*Brief:* Write out each record a second time, exactly.
---
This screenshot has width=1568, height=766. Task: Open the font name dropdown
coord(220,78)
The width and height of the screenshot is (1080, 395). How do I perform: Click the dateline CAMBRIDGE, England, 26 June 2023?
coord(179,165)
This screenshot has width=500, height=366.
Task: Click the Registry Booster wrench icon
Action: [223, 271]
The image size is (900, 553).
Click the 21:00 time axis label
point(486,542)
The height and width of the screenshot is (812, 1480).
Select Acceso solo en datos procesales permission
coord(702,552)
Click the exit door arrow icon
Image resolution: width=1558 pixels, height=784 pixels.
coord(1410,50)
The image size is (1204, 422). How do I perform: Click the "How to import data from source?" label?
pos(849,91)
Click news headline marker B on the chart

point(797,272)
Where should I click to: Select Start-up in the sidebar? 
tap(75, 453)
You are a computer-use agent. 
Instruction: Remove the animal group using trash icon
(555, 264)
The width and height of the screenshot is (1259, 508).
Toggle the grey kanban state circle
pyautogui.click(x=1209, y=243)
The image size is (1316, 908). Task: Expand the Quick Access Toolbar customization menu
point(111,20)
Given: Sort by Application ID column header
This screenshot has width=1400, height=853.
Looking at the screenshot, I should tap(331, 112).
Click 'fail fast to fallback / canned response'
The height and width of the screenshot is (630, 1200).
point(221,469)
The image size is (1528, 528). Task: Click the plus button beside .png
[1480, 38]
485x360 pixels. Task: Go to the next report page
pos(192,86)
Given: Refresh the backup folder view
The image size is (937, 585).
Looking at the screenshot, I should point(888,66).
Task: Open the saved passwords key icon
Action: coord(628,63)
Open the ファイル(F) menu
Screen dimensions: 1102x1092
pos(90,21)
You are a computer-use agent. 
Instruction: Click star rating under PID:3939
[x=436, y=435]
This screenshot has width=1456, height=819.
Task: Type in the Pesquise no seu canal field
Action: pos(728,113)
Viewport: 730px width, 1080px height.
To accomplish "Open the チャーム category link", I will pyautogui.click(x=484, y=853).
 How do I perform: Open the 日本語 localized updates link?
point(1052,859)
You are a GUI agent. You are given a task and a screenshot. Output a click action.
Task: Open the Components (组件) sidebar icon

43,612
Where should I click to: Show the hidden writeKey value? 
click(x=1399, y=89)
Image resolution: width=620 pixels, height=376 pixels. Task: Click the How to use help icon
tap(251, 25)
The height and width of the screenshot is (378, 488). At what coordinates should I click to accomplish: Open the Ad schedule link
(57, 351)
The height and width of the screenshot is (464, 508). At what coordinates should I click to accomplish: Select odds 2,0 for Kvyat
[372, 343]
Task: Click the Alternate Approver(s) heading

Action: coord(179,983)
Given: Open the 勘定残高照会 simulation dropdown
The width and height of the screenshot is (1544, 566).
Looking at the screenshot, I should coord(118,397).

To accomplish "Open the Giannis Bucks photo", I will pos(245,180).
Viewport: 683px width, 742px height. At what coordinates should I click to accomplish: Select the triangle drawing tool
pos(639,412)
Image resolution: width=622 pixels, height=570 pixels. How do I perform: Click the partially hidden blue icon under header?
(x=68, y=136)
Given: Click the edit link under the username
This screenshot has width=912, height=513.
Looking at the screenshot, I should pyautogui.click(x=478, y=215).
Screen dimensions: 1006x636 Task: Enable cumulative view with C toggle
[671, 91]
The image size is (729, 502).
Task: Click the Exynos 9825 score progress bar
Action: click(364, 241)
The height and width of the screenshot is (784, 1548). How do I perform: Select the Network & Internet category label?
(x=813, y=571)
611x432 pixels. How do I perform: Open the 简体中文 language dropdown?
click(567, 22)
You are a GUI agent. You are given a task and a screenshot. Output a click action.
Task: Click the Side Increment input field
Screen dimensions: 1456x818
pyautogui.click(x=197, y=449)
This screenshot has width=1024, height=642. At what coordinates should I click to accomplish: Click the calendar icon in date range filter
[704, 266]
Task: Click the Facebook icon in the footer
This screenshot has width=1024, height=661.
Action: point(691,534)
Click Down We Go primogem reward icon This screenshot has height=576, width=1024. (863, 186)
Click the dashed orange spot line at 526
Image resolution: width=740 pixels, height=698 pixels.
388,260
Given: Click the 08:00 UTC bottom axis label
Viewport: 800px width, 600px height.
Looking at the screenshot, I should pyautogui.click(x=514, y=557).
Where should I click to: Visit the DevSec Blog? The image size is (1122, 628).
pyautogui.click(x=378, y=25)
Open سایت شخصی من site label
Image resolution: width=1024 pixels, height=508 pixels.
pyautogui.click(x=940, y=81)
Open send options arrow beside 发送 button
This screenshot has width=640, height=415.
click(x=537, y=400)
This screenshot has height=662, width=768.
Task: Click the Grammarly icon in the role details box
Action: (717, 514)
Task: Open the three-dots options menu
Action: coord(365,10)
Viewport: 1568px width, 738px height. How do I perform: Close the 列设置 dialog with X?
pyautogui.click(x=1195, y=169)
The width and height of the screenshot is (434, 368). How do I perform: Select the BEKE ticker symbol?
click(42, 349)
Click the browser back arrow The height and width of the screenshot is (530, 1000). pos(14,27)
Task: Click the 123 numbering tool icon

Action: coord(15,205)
---
*Result of the task:*
This screenshot has width=1568, height=766. Task: Open the font name dropdown
coord(220,78)
The width and height of the screenshot is (1080, 395). How do I perform: Click the dateline CAMBRIDGE, England, 26 June 2023?
coord(179,165)
This screenshot has width=500, height=366.
Task: Click the Registry Booster wrench icon
Action: [223, 271]
The image size is (900, 553).
Click the 21:00 time axis label
point(486,542)
The height and width of the screenshot is (812, 1480).
Select Acceso solo en datos procesales permission
coord(702,552)
Click the exit door arrow icon
Image resolution: width=1558 pixels, height=784 pixels.
coord(1410,50)
The image size is (1204, 422). How do I perform: Click the "How to import data from source?" label?
pos(849,91)
Click news headline marker B on the chart

point(797,272)
Where should I click to: Select Start-up in the sidebar? 
tap(75, 453)
You are a computer-use agent. 
Instruction: Remove the animal group using trash icon
(555, 264)
The width and height of the screenshot is (1259, 508).
Toggle the grey kanban state circle
pyautogui.click(x=1209, y=243)
The image size is (1316, 908). Task: Expand the Quick Access Toolbar customization menu
point(111,20)
Given: Sort by Application ID column header
This screenshot has width=1400, height=853.
Looking at the screenshot, I should tap(331, 112).
Click 'fail fast to fallback / canned response'
The height and width of the screenshot is (630, 1200).
point(221,469)
The image size is (1528, 528). Task: Click the plus button beside .png
[1480, 38]
485x360 pixels. Task: Go to the next report page
pos(192,86)
Given: Refresh the backup folder view
The image size is (937, 585).
Looking at the screenshot, I should point(888,66).
Task: Open the saved passwords key icon
Action: coord(628,63)
Open the ファイル(F) menu
Screen dimensions: 1102x1092
pos(90,21)
You are a computer-use agent. 
Instruction: Click star rating under PID:3939
[x=436, y=435]
This screenshot has width=1456, height=819.
Task: Type in the Pesquise no seu canal field
Action: pos(728,113)
Viewport: 730px width, 1080px height.
To accomplish "Open the チャーム category link", I will pyautogui.click(x=484, y=853).
 How do I perform: Open the 日本語 localized updates link?
point(1052,859)
You are a GUI agent. You are given a task and a screenshot. Output a click action.
Task: Open the Components (组件) sidebar icon

43,612
Where should I click to: Show the hidden writeKey value? 
click(x=1399, y=89)
Image resolution: width=620 pixels, height=376 pixels. Task: Click the How to use help icon
tap(251, 25)
The height and width of the screenshot is (378, 488). At what coordinates should I click to accomplish: Open the Ad schedule link
(57, 351)
The height and width of the screenshot is (464, 508). At what coordinates should I click to accomplish: Select odds 2,0 for Kvyat
[372, 343]
Task: Click the Alternate Approver(s) heading

Action: coord(179,983)
Given: Open the 勘定残高照会 simulation dropdown
The width and height of the screenshot is (1544, 566).
Looking at the screenshot, I should coord(118,397).

To accomplish "Open the Giannis Bucks photo", I will pos(245,180).
Viewport: 683px width, 742px height. At what coordinates should I click to accomplish: Select the triangle drawing tool
pos(639,412)
Image resolution: width=622 pixels, height=570 pixels. How do I perform: Click the partially hidden blue icon under header?
(x=68, y=136)
Given: Click the edit link under the username
This screenshot has width=912, height=513.
Looking at the screenshot, I should pyautogui.click(x=478, y=215).
Screen dimensions: 1006x636 Task: Enable cumulative view with C toggle
[671, 91]
The image size is (729, 502).
Task: Click the Exynos 9825 score progress bar
Action: click(364, 241)
The height and width of the screenshot is (784, 1548). How do I perform: Select the Network & Internet category label?
(x=813, y=571)
611x432 pixels. How do I perform: Open the 简体中文 language dropdown?
click(567, 22)
You are a GUI agent. You are given a task and a screenshot. Output a click action.
Task: Click the Side Increment input field
Screen dimensions: 1456x818
pyautogui.click(x=197, y=449)
This screenshot has width=1024, height=642. At what coordinates should I click to accomplish: Click the calendar icon in date range filter
[704, 266]
Task: Click the Facebook icon in the footer
This screenshot has width=1024, height=661.
Action: point(691,534)
Click Down We Go primogem reward icon This screenshot has height=576, width=1024. (863, 186)
Click the dashed orange spot line at 526
Image resolution: width=740 pixels, height=698 pixels.
388,260
Given: Click the 08:00 UTC bottom axis label
Viewport: 800px width, 600px height.
Looking at the screenshot, I should pyautogui.click(x=514, y=557).
Where should I click to: Visit the DevSec Blog? The image size is (1122, 628).
pyautogui.click(x=378, y=25)
Open سایت شخصی من site label
Image resolution: width=1024 pixels, height=508 pixels.
pyautogui.click(x=940, y=81)
Open send options arrow beside 发送 button
This screenshot has width=640, height=415.
click(x=537, y=400)
This screenshot has height=662, width=768.
Task: Click the Grammarly icon in the role details box
Action: (717, 514)
Task: Open the three-dots options menu
Action: coord(365,10)
Viewport: 1568px width, 738px height. How do I perform: Close the 列设置 dialog with X?
pyautogui.click(x=1195, y=169)
The width and height of the screenshot is (434, 368). How do I perform: Select the BEKE ticker symbol?
click(42, 349)
Click the browser back arrow The height and width of the screenshot is (530, 1000). pos(14,27)
Task: Click the 123 numbering tool icon

Action: coord(15,205)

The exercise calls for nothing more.